What, exactly, would a control plane like this look like?  There are probably a lot of options, including the ONF SDN controller option, but let’s look at what we know to be true about any such approach.

First, the data path between the edge interfaces and the control plane has to be able to handle the control-plane traffic exchanges there.  How much actual traffic would have to pass would depend on how powerful the edge interface was with respect to proxying the control plane traffic expected, and how complex the control plane was at that edge point.

Second, this first point leads to a conclusion that the separated control plane is really a kind of hierarchy.  There’s an edge-interface process.  There’s probably a local, perhaps per-site, process that knows all about conditions at a given facility where multiple trunks terminate.  There’s a central process that knows everything, perhaps rooted in a highly available database.  Likely the things that were response-time-sensitive would be close to the edge, and those not so sensitive would be hosted deeper in.

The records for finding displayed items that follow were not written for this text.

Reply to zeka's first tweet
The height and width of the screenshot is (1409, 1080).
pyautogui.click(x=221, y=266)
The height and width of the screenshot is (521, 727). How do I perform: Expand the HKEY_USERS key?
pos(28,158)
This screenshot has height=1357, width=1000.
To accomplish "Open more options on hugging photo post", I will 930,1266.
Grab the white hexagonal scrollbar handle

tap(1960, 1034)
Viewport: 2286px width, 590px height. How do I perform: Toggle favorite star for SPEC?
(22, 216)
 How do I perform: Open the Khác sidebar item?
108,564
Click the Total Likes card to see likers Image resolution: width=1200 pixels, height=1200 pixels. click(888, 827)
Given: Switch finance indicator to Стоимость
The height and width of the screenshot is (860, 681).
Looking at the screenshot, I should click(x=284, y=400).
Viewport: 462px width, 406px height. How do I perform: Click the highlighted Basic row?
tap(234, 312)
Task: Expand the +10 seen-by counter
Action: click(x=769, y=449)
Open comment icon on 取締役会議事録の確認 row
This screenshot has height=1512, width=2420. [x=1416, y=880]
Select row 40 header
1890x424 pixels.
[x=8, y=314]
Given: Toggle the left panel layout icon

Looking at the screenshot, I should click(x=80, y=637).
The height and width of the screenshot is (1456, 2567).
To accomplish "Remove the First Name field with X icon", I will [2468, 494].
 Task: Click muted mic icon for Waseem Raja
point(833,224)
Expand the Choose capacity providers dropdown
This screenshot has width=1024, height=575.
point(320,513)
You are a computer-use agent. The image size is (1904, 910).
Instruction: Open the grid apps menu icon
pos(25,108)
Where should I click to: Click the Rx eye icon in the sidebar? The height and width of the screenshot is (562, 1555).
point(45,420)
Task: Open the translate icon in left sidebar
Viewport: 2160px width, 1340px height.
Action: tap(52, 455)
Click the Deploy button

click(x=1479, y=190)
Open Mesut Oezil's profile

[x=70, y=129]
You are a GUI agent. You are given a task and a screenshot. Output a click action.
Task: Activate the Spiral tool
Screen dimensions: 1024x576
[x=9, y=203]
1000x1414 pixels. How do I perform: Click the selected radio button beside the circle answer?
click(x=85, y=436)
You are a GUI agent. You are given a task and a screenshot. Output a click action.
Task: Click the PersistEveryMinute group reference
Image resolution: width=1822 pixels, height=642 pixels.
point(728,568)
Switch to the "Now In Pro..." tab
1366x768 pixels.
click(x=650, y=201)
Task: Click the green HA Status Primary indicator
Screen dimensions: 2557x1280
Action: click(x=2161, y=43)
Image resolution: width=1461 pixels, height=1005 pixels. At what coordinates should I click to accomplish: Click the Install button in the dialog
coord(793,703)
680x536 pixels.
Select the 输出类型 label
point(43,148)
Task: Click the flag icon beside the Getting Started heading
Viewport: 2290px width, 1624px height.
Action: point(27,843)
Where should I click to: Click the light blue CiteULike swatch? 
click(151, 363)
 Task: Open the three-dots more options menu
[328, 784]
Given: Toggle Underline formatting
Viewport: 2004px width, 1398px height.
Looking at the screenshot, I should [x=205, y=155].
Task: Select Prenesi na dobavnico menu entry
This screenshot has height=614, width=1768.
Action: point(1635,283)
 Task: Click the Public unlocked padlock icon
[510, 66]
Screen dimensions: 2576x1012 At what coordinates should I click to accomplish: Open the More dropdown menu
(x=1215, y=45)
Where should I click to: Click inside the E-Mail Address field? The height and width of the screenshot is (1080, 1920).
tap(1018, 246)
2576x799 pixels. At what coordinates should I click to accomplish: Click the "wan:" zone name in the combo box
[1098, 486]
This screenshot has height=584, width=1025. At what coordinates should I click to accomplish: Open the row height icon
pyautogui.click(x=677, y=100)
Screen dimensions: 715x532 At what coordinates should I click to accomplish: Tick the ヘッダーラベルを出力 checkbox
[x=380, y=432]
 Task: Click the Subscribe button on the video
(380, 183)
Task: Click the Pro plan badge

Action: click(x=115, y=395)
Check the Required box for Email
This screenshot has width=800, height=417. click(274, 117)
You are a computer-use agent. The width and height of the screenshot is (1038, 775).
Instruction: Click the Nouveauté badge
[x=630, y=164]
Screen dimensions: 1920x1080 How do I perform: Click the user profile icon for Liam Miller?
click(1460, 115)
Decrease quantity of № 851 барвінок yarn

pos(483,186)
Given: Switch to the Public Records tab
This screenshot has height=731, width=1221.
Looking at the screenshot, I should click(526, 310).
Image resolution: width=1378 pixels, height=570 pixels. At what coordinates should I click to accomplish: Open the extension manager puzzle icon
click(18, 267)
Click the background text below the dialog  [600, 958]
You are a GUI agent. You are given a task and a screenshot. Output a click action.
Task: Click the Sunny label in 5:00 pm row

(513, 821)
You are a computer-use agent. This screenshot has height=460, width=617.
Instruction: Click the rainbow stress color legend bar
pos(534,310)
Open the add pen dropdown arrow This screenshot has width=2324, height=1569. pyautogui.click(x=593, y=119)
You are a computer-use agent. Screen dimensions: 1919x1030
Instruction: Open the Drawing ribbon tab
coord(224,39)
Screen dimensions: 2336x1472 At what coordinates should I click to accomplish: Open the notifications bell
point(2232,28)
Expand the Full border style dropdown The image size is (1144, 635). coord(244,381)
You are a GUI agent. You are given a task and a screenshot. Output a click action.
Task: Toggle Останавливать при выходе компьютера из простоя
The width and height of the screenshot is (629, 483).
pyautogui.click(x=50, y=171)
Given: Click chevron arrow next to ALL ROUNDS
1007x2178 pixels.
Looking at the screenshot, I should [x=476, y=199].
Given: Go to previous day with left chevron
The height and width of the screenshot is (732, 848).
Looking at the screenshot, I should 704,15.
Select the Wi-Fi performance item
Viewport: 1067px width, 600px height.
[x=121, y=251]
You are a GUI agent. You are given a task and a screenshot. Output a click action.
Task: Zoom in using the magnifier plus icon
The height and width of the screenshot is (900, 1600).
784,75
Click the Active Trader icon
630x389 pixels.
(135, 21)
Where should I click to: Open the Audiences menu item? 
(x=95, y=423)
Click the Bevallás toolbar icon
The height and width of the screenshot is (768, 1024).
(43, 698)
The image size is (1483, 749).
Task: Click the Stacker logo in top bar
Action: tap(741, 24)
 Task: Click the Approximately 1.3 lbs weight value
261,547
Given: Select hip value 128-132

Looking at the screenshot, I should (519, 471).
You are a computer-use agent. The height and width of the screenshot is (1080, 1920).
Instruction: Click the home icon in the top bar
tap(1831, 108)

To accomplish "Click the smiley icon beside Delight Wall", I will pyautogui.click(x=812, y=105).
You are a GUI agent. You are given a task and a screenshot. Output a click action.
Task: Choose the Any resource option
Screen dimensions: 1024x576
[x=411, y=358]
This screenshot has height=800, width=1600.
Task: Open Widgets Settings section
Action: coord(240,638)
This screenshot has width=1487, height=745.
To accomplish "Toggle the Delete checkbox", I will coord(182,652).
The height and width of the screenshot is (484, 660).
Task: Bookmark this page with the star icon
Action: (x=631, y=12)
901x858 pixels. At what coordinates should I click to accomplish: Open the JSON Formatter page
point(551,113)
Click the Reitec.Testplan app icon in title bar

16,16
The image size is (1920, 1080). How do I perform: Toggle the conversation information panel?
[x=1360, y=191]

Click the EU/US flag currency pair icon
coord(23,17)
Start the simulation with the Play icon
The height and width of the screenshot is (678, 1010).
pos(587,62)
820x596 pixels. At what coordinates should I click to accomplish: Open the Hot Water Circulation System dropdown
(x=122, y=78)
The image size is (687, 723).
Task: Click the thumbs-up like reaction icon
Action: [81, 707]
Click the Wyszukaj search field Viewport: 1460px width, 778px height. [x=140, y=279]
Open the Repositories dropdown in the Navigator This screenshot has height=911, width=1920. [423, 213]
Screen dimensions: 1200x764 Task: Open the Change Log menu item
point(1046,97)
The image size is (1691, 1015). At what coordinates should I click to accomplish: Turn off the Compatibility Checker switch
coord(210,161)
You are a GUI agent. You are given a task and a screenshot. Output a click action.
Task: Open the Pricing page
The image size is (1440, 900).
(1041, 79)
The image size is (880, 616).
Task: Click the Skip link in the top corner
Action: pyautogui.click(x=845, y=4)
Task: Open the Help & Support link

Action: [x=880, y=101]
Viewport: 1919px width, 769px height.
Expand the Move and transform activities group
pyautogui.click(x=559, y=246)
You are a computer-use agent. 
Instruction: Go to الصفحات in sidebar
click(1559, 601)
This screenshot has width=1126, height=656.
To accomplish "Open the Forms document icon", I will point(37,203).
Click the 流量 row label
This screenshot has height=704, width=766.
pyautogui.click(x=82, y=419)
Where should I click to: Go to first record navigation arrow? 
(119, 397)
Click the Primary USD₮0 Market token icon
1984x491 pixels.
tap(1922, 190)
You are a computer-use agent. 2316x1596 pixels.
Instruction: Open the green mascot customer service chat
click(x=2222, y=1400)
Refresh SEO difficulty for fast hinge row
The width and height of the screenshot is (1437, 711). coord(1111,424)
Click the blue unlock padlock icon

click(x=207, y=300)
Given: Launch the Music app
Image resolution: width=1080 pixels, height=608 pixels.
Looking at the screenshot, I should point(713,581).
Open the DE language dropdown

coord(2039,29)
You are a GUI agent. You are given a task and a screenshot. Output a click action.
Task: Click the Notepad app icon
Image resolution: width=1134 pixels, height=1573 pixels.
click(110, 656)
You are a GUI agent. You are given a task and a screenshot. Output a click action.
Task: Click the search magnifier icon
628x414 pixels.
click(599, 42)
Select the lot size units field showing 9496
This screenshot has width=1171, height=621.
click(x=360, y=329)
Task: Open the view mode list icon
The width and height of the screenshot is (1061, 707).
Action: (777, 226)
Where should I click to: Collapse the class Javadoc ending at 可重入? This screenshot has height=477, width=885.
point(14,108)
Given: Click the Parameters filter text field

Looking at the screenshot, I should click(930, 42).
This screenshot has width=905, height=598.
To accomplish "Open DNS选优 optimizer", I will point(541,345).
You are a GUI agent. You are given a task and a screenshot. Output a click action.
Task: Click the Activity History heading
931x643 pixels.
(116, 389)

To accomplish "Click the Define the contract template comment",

Third, if forwarding is controlled by simply manipulating forwarding tables, then anything that’s based on forwarding control could be co-equal with the IP control plane.  I would submit that this is why it’s reasonable to expect that centralized control planes would eventually combine, whatever their source, and so the IP and 5G, or CDN, or EPC, control planes would all combine, and all determine routes by simply updating those forwarding tables.

I think that if you look at 5G Open RAN, the ONF SDN approach, DriveNets’ success, and the historical trend in control-plane separation, it’s inevitable that this creates a model much like I’m describing.  It’s less capital intensive, it creates a less complex overall network, it improves operations, it integrates all the stuff that’s now threatening to create silos…the list goes on.  The question is how it will come about.  Will 5G “open” initiatives recognize the benefits, will Open RAN promoters specifically address the idea, could white-box vendors, network operators, standards groups (like the ONF), or “disaggregation” vendors (like DriveNets) do the job?

DriveNets is closer to the brass ring from an implementation perspective, for sure.  The ONF’s programmable network concept is a contender, but at a distance that’s created by the inertia of the standards process and the necessary loss of differentiation that implementing a standard creates.  The Open RAN initiative is the real contender.  The concept of the Open RAN control plane in general, and the RAN Intelligent Controller (RIC) in particular, could be a jumping-off point to incorporating some of the IP control plane features into (in effect) the 5G control plane.  DriveNets eats routing from below, and has taken some real steps in the right direction. Open RAN eats it from above, and 5G has a lot of budget behind it that Open RAN could co-opt.

If consolation of all control planes is the goal, I think we can rule out standards as a source of progress—it takes too long.  Operators tend to find refuge in standardization when they want something (though AT&T has been pretty bold) so they can probably be ruled out too.  That leaves the “open” and “disaggregation” initiatives to carry the water, or hopeful water, in the matter.  I suspect that the value of all of this will be clear by the end of the year, so it’s likely we’ll know by then just who will be leading this approach, or if the whole idea is hung up on tactical concerns and unlikely to be implemented despite my prediction.  That would be a shame because I think the benefits to the network community are significant.